In Athletes Unlimited, with its unique individual point system and strong financial backing, she would join U.S. Olympians like Rachel Garcia and Haylie McCleney, popular former college star Sierra Romero, as well as powerful voices like reigning champion Aleshia Ocasio. AU also has a broadcast deal that puts all of its games on ESPN platforms and most on linear networks. But WPF, the new joint venture of the USSSA Pride and USA Softball led by Alo mentor and friend Lauren Chamberlain, also has big draws, including the Olympic keystone combo of Ali Aguilar and Delaney Spaulding, and bold plans. 

“I’m excited to join one of the two,” Alo said this week. “I’m excited to see how good it’s going to get from here because of the college game and how much people want to watch it and stuff like that. I’m excited for players who want to continue to play, that they’ll have the opportunity. And even little girls in the stands will now say, like, ‘Oh, now I can become a professional softball player.’”

The Post-Olympic Star

None of this is what motivated Alo and her family to sacrifice so much so that she could follow her dreams from her home state of Hawaii to, first, California to play high-level club softball and, eventually, Oklahoma to play for the biggest show in college softball. She practiced her swing, honed her eye and learned to generate prodigious power. She didn’t practice strangers recognizing her on the street or having a platform to speak out on issues that matter to her. 

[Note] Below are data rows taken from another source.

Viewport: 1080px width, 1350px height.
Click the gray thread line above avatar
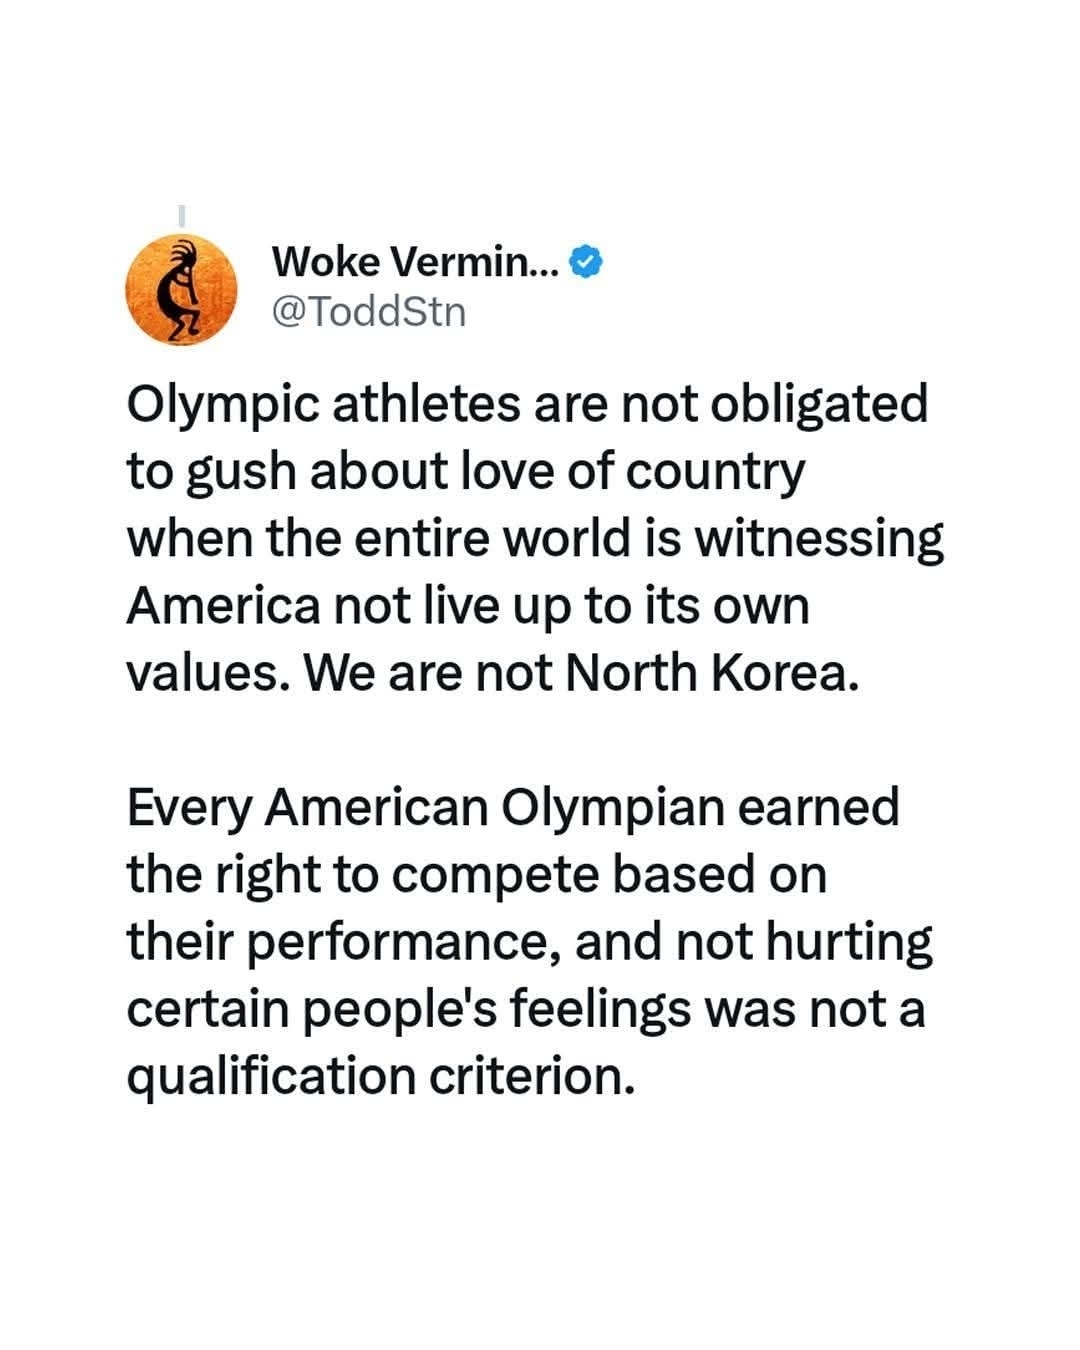tap(181, 215)
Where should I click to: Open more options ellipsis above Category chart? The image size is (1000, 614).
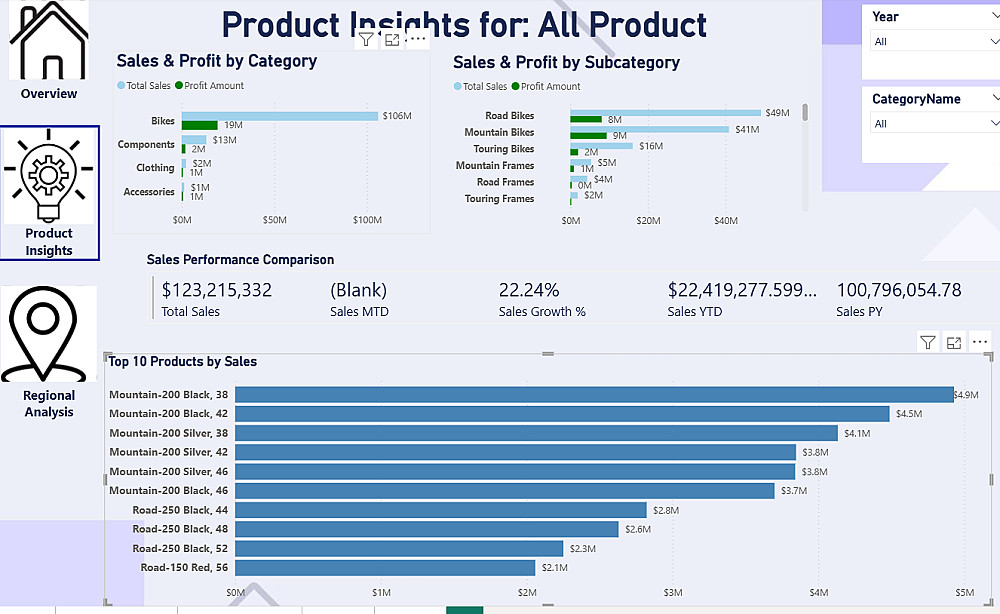pyautogui.click(x=418, y=39)
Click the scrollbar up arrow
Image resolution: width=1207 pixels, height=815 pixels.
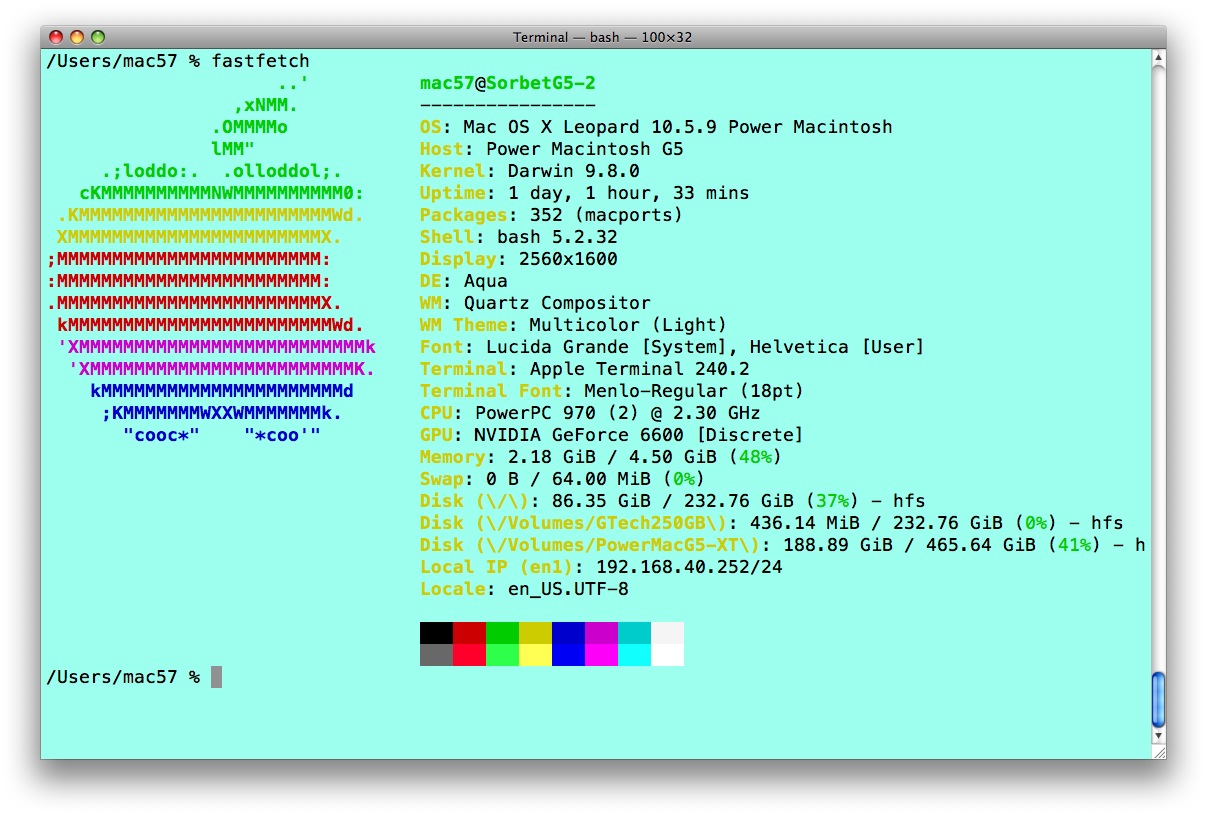1158,59
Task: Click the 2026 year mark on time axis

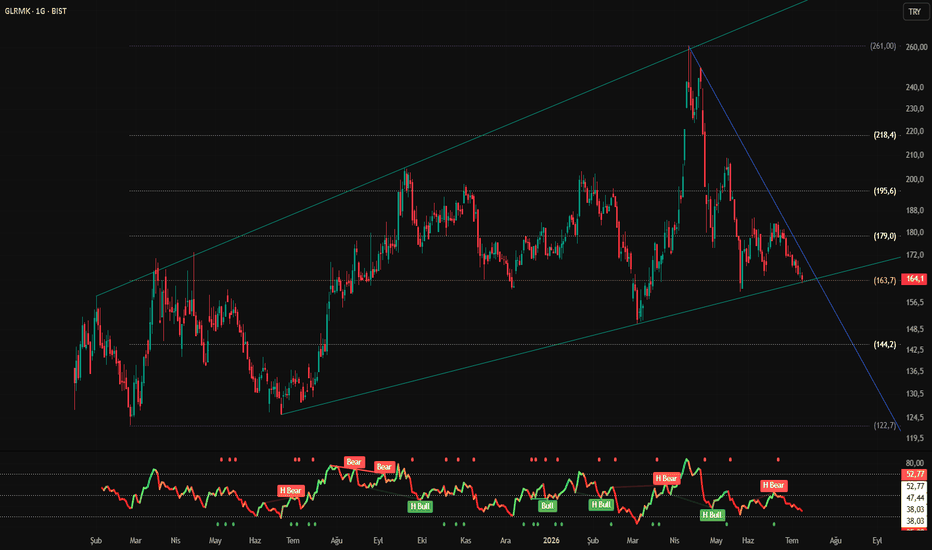Action: pyautogui.click(x=551, y=540)
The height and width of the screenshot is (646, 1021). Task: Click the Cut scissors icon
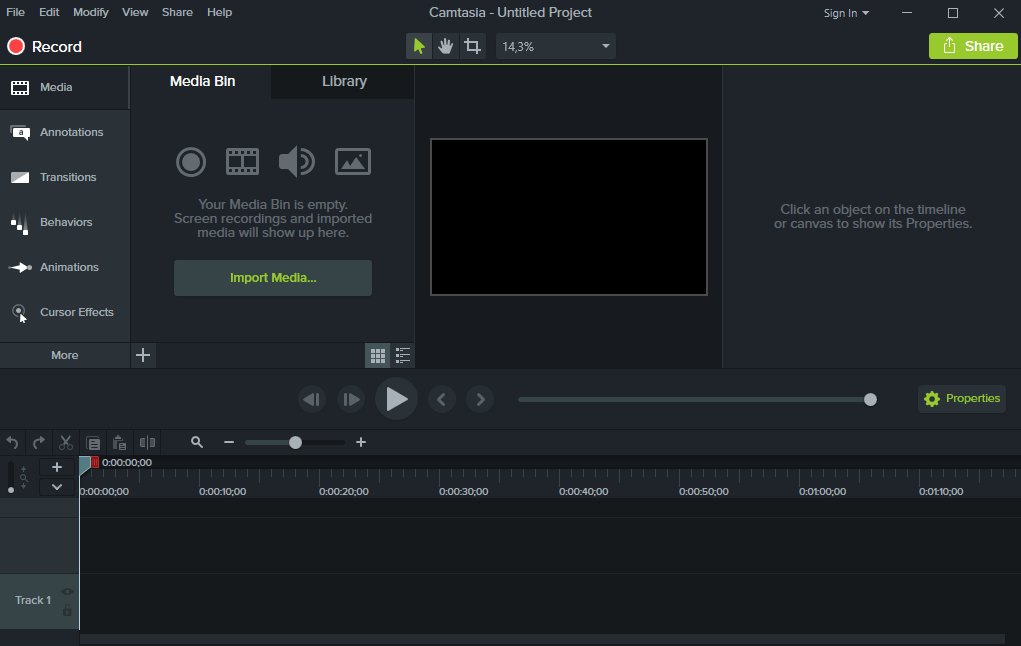(x=66, y=442)
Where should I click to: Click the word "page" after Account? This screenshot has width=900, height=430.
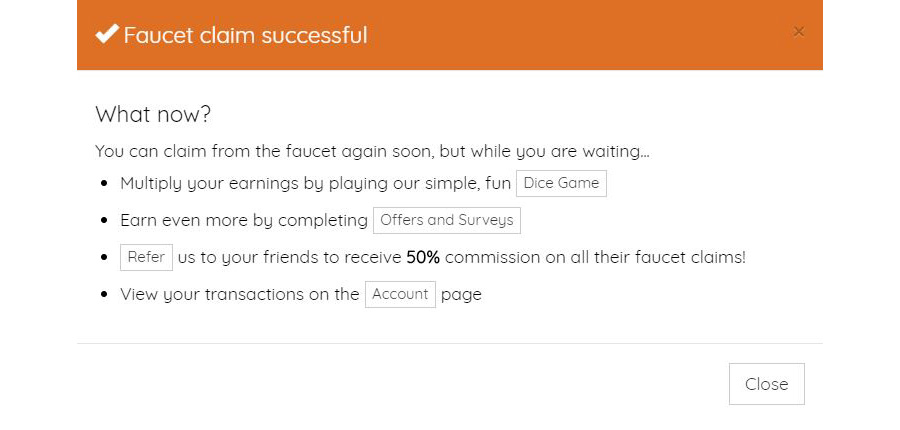[x=461, y=294]
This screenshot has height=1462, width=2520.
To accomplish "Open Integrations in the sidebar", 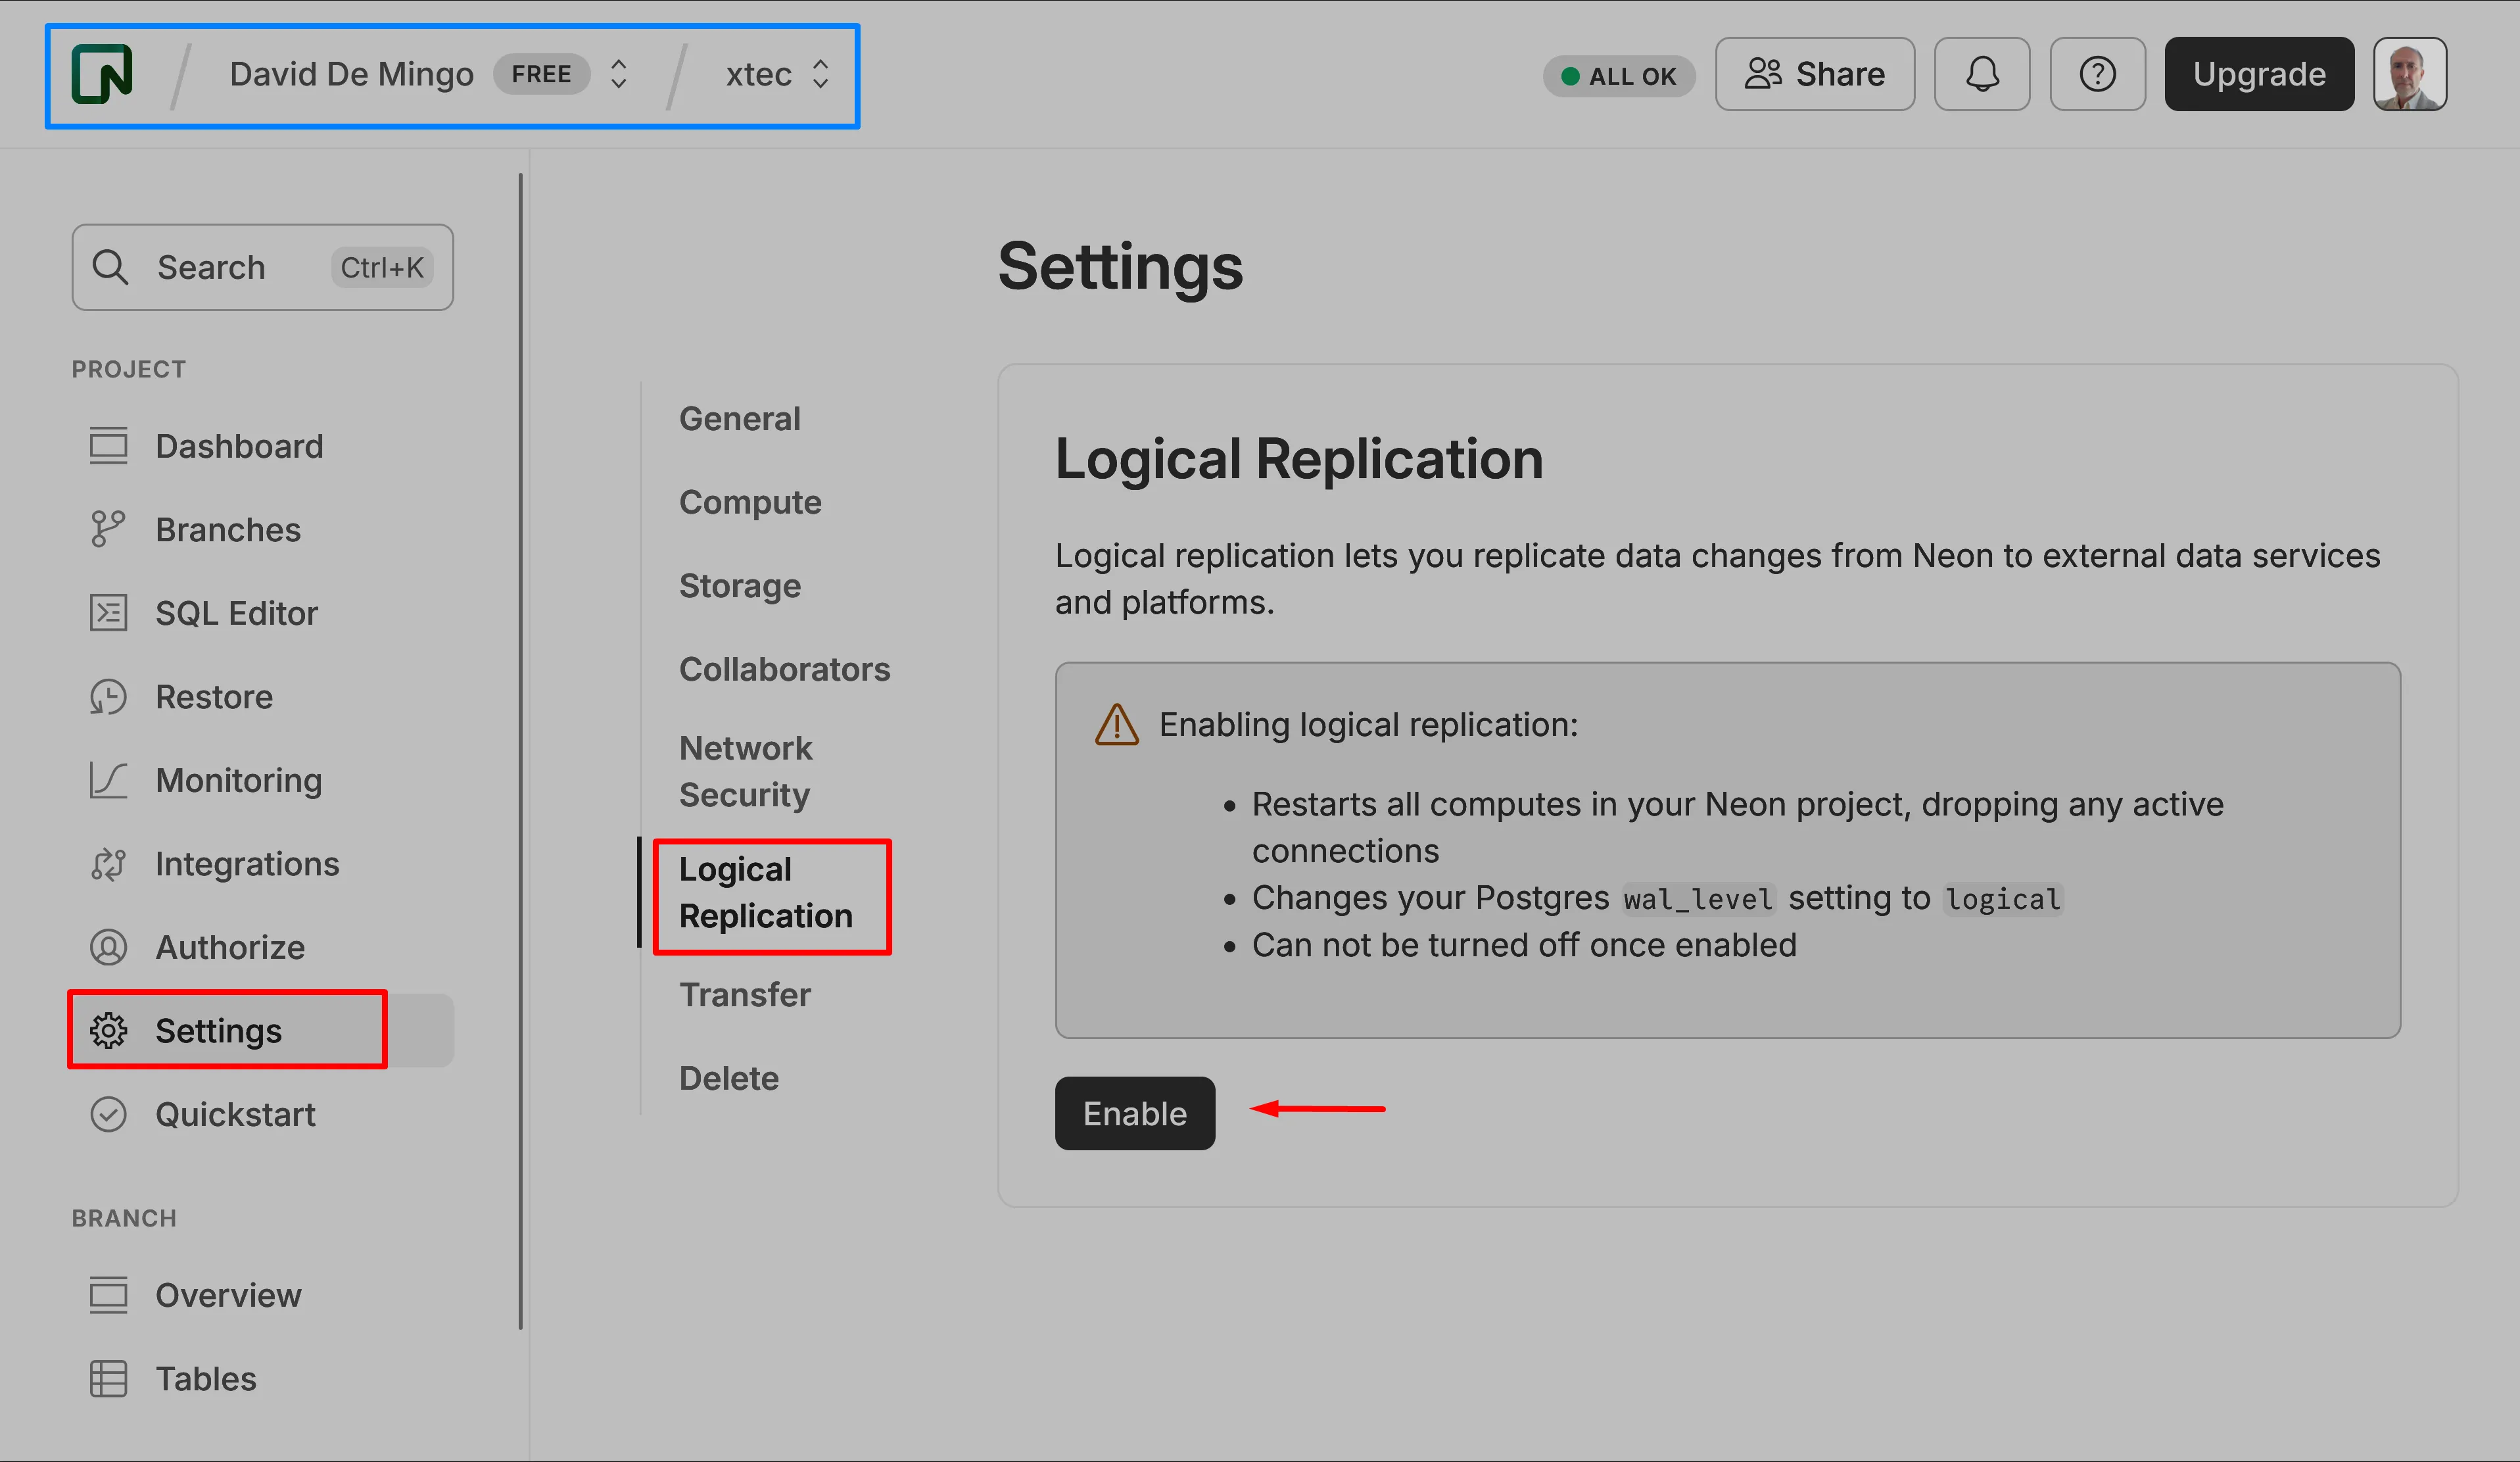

In a changing world, those things just come with the success. It’s a new world. 

Alo was born after softball made its Olympic debut in 1996. She was in elementary school when it was booted from the regular Olympic program after 2008.The Olympic era played a huge role in creating the softball world she inhabits. But it’s not her era. It’s history.

Softball’s future can’t be a tournament that only happens, at best, once every four years. The future is players who audiences don’t want to wait nearly that long to see do their thing.

Let a home run hitter from Hawaii lead that generation. 

“I think [it’s] just taking it for what it is and just running with it,” Alo said of her profile. “You never know when people aren’t going to remember your name, and records are meant to be broken. Trophies get dust on them. I’m just going to embrace this for however long it happens and just try to get my message out there that anything can happen.”